Again, if you don’t know who Kenny is, please do some research, get your life together, and then return back to this post.

[a telephone conversation between Kenny and I]

Me:  [yawn….]  so are we looking for paint colors for your room today or what?

Kenny:  [several seconds, but what feels like hours of groaning, sighing, and cover rustling]  well, I don’t feel so good.  I have food poisoning. I’ve been up all night vomiting.

Me:  Oh thank God, because I have waaay too much stuff to do today.

Me:  Food poisoning?  What did you eat?

Kenny:  Some kind of Gordita-nacho-something or other at Taco Bell at 3 am.

Me: Well, did you ever think that wasn’t going to give you food poisoning?  Oh, wait!
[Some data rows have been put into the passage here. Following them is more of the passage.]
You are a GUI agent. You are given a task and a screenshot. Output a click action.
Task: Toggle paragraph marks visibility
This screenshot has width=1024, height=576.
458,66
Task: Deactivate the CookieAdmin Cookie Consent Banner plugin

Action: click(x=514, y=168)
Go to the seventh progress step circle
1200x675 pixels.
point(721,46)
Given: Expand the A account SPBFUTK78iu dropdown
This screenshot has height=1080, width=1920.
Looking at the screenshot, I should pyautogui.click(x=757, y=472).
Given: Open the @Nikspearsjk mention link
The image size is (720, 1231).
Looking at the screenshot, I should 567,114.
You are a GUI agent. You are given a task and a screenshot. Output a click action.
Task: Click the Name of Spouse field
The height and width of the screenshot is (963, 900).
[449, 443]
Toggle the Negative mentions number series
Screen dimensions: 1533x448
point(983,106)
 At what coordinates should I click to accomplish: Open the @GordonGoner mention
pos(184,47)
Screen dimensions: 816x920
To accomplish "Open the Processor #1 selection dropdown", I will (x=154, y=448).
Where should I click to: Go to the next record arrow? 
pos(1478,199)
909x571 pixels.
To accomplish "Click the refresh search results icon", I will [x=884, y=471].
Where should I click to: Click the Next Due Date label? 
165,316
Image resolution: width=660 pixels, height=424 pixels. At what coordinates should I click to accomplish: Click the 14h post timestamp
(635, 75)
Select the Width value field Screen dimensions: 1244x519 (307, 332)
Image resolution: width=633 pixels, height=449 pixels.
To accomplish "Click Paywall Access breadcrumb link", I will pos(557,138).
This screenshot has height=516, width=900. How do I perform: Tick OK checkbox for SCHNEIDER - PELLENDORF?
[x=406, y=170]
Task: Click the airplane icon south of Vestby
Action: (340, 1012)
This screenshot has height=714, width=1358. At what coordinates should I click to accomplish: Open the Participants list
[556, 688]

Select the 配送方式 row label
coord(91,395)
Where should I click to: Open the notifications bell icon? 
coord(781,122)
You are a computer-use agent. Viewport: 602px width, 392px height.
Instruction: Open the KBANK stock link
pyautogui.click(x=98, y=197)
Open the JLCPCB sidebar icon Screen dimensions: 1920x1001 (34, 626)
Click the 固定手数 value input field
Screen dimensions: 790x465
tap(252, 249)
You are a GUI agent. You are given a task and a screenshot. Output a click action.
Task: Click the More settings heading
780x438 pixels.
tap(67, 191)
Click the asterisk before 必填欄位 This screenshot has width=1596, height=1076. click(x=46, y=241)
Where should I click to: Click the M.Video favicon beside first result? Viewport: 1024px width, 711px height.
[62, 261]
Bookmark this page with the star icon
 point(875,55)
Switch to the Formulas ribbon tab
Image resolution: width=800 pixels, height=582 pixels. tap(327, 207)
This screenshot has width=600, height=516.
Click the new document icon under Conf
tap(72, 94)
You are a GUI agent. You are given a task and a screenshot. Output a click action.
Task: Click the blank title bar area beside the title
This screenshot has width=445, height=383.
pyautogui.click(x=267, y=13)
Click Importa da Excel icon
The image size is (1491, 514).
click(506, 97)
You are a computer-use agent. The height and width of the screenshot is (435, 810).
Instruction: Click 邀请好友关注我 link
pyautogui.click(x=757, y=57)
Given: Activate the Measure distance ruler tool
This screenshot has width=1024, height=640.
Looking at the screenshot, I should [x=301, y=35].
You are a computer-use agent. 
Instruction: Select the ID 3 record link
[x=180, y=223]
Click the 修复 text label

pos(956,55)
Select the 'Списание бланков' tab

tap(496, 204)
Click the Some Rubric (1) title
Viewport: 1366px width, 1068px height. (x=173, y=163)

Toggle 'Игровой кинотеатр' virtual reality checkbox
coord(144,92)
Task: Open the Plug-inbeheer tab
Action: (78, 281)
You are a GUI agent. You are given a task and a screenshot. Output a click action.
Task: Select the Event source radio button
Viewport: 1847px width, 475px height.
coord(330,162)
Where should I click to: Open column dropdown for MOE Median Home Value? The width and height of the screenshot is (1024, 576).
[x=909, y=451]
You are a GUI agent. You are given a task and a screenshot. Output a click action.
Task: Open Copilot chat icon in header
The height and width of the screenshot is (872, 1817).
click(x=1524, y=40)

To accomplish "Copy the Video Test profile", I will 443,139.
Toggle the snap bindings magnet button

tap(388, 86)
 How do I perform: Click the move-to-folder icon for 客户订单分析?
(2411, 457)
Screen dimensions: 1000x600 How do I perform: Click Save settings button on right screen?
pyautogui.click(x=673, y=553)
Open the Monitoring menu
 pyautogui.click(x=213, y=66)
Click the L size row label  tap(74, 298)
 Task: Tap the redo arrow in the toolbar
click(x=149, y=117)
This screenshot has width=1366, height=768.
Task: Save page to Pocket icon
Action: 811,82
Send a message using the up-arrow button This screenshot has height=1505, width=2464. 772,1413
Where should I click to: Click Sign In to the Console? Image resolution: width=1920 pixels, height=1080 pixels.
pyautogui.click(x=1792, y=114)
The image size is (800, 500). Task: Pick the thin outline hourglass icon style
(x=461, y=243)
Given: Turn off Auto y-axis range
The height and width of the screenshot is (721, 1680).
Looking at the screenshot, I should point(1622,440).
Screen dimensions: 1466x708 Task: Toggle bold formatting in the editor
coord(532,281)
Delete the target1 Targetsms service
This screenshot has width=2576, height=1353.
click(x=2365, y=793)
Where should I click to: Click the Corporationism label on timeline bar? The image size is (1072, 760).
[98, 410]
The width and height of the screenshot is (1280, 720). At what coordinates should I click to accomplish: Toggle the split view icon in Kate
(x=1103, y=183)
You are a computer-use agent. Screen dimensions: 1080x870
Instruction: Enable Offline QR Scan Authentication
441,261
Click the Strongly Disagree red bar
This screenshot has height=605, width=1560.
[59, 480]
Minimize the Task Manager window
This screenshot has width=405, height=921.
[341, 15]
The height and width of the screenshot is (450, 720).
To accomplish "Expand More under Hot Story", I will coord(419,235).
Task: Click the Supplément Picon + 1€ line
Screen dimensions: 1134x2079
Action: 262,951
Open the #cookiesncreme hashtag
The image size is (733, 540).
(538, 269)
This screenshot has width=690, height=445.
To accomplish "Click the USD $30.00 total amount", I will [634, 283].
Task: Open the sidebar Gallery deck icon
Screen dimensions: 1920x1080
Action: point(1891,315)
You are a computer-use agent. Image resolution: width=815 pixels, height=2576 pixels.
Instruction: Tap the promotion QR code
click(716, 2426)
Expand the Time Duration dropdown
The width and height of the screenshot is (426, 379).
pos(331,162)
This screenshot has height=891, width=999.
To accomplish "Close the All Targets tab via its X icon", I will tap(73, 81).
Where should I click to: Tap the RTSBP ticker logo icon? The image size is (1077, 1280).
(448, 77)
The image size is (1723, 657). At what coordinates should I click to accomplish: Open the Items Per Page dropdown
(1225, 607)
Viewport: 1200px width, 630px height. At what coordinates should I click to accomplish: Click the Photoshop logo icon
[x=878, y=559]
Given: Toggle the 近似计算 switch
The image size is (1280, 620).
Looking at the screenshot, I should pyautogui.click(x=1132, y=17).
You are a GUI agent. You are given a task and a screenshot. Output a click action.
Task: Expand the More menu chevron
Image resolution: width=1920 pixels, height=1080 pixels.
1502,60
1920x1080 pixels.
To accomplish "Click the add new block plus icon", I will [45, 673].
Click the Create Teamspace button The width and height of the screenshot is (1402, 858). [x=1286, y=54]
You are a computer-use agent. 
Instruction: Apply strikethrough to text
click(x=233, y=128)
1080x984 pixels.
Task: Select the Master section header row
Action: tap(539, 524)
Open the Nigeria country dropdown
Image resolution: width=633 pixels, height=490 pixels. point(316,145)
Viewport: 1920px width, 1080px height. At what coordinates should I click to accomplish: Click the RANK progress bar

I almost forgot to tell you the good news, World Market is going out of business.  I’m going to go see if I can find some cheap stuff.

Kenny:  When you’re there can you check and see if the Voss Water is on sale?

Me: Seriously?  I really doubt that water will be on sale.

Kenny:  Well, can you just check because I need some.

Me: You only like it because of the cool glass bottle.

Kenny:  No I don’t.  I like the taste of the water.

Me: It can NOT taste that much better than the other waters of the world that you can justify paying 3.49 a bottle.

Kenny:  Yes it does.

Me:  Ok.  Well, I’ll going to level with you.  I’m going to World Market today.   While I’m there, I’m going to wander aimlessly and manhandle a a large amount of useless nic-nacs and large African vases that I have no intention of buying.  But chances are, I probably won’t have time to check on the price of the water.